Why fuel shortages are spreading across Africa?

Why fuel shortages are spreading across Africa?

In Burundi, drivers are so desperate for fuel that they sleep on forecourts of petrol stations. Senegal has so little jet fuel that Air France’s flight from the capital, Dakar, to Paris has been stopping in the Canary Islands to fill up.

Johannesburg has the same problem, which has caused United Airlines to cancel some flights from New York.

From Kenya, which recently suffered its worst petrol shortage in a decade, to Lagos, where queues outside petrol stations backed onto motorways, and Cameroon, where thousands of lorries have been stranded without diesel, Africa has been short of the lifeblood of modern economies.

“Everywhere, everyone is scrambling for diesel,” laments Anibor Kragha of the African Refiners and Distributors Association, an industry group.

The economic costs of shortages are enormous. They bring commerce to a grinding halt, shut the millions of businesses that have to generate their electricity and force holidaymakers to cancel trips for a lack of flights.

This is a blow to tourism, a significant contributor to GDP in many African countries. The social impact is large, too. Hospitals cannot get drugs, and ambulances are immobilised.

All this makes politicians jumpy. Anger at shortages can quickly erupt in the streets.

Demand for fuel surged across the world last year as economies recovered from covid-19. Yet, global refining capacity fell for the first time in 30 years, causing fuel prices to rise.

Russia’s invasion of Ukraine pushed them higher still. In most places, fuel has remained available, if expensive.

But not in Africa, which is going through its worst supply crisis in 40 years, according to Pierre Barbe, who runs the Africa business at Vitol, the world’s biggest independent oil trader.

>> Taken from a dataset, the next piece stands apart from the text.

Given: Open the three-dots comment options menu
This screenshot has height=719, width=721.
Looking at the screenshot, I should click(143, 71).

The shortages are not simply the result of higher prices that have made fuel unaffordable to poorer buyers in many parts of Africa.

They have also been caused by several other market changes that affect the continent, says Kristine Petrosyan of the International Energy Agency (IEA), an intergovernmental think-tank.

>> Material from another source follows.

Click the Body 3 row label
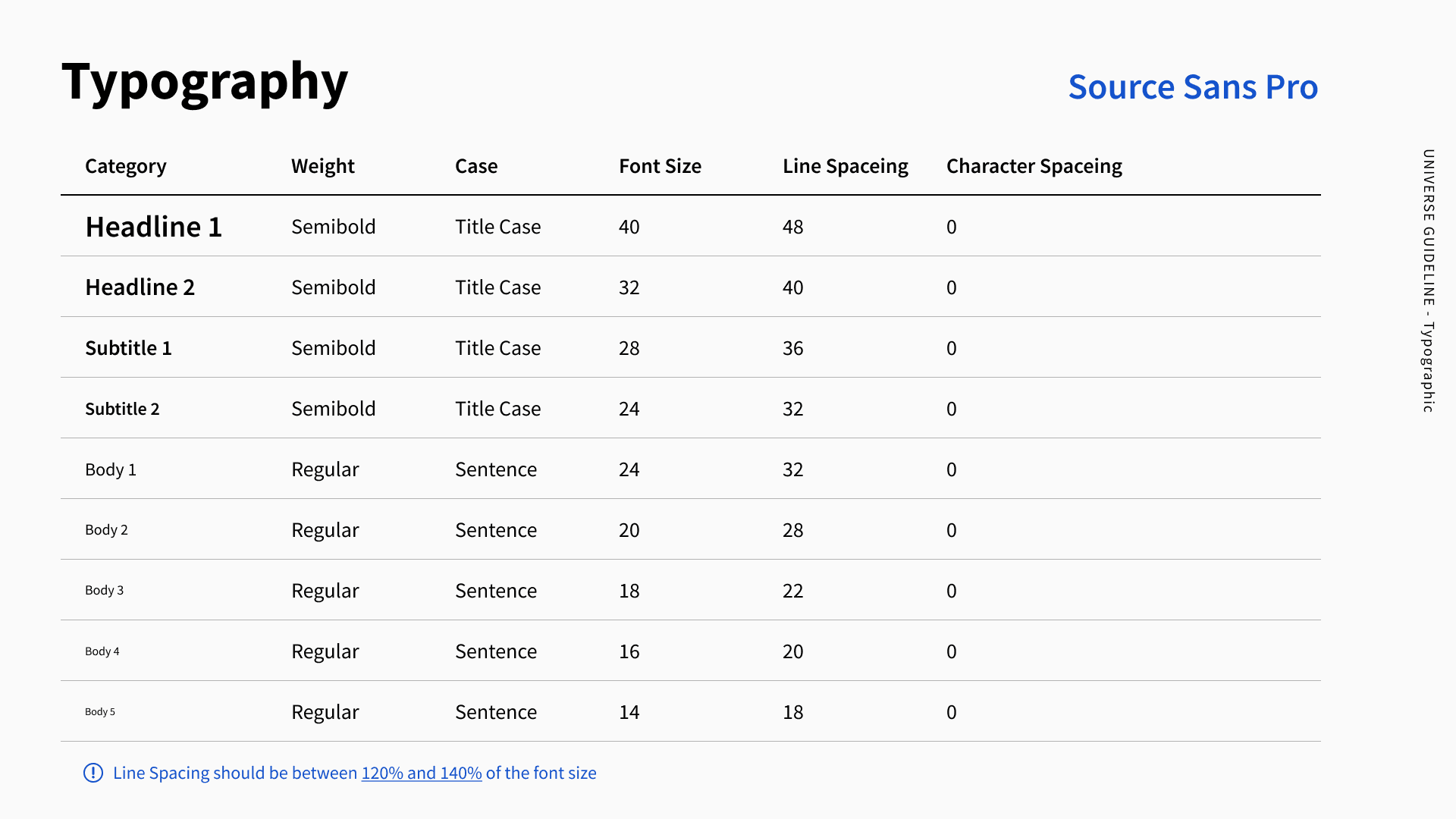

Fuel traders generally use financial markets to lessen the risk of price fluctuations. But they have to spend much more (and tie up more working capital) hedging when high and volatile prices.

Importers to Africa are often smaller than those in more affluent regions and have tighter balance sheets. To conserve capital, many simply import less fuel.

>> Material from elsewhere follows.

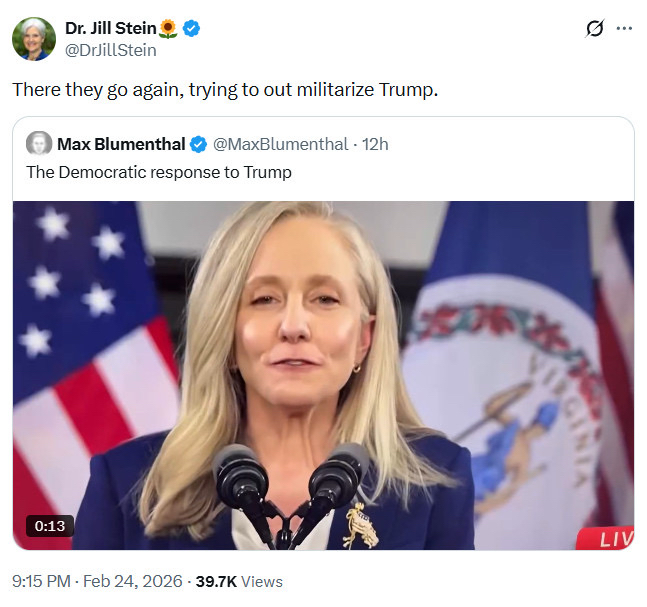This screenshot has height=607, width=647.
Task: Open Max Blumenthal's display name link
Action: [x=120, y=144]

A turn in the futures market is aggravating the problem: the price for oil deliveries at a future date has fallen far below that for immediate delivery.

In more usual times, traders would park dozens of full oil tankers (known as “floaters”) off the west African coast, where they would wait for higher prices.

Now traders want to unload them as quickly as possible and send them to Asia through the Suez canal, avoiding Africa altogether.

Many sub-Saharan countries are particularly vulnerable because they generally buy in small amounts from floaters or tankers sailing by.

Whereas many rich countries hold a 90-day supply in reserve, few sub-Saharan countries have any such backup.

There is little storage capacity in the region, although data on this are scant.

A second vulnerability is that sub-Saharan countries refine little oil domestically. Many of their refineries are poorly run and operate far below capacity or are too small to compete.

According to the IEA, refinery output in sub-Saharan Africa has fallen by half over the past decade, even as oil demand in the region has risen by 19%.

Sub-Saharan Africa now imports about three-quarters of its refined products, a more significant share than any other region. That leaves it deeply exposed to external shocks.

West Africa is especially vulnerable. Senegal, for example, is short on fuel partly because the country’s sole refinery has been shut for maintenance.

Having little refining capacity and barely anything in reserve is risky at the best times.

Poor logistics, bad management, and distorting subsidies in many African countries cause supply shocks.

Many African ports can only receive ships with a shallow draft, forcing big tankers to offload into little ones. They are also heavily congested, exacerbating delays.

Nigeria’s recent shortages emerged after the authorities blocked the sale of 350,000 tonnes of petrol: it contained too much methanol.

Exactly who messed up is hotly contested, but with tiny reserves, motorists were soon running dry. In Kenya, the government subsidises petrol but clumsily worsens fuel shortages.

It was recently late paying the equivalent of $112m in subsidies to retailers struggling with a shortage of working capital because of high prices.

Things may soon get even worse. Big oil traders are reducing purchases of Russian oil to comply with European sanctions that take effect on May 15th. This will further cut the flow of fuel refined in Europe from Russian oil to Africa.

In the long run, much hope—and cash—is invested in a big refinery built in Nigeria by the Dangote Group. Though the project is years behind schedule, it is expected to be completed later this year.

Yet the project is an exception to the trend of declining capacity. Africa also needs deeper strategic reserves of fuel to weather both global shocks and local troubles.

“Maybe this will be a wake-up call, the way the 1970s were to Europe,” says the IEA’s Ms Petrosyan, “because this situation can repeat in the future.”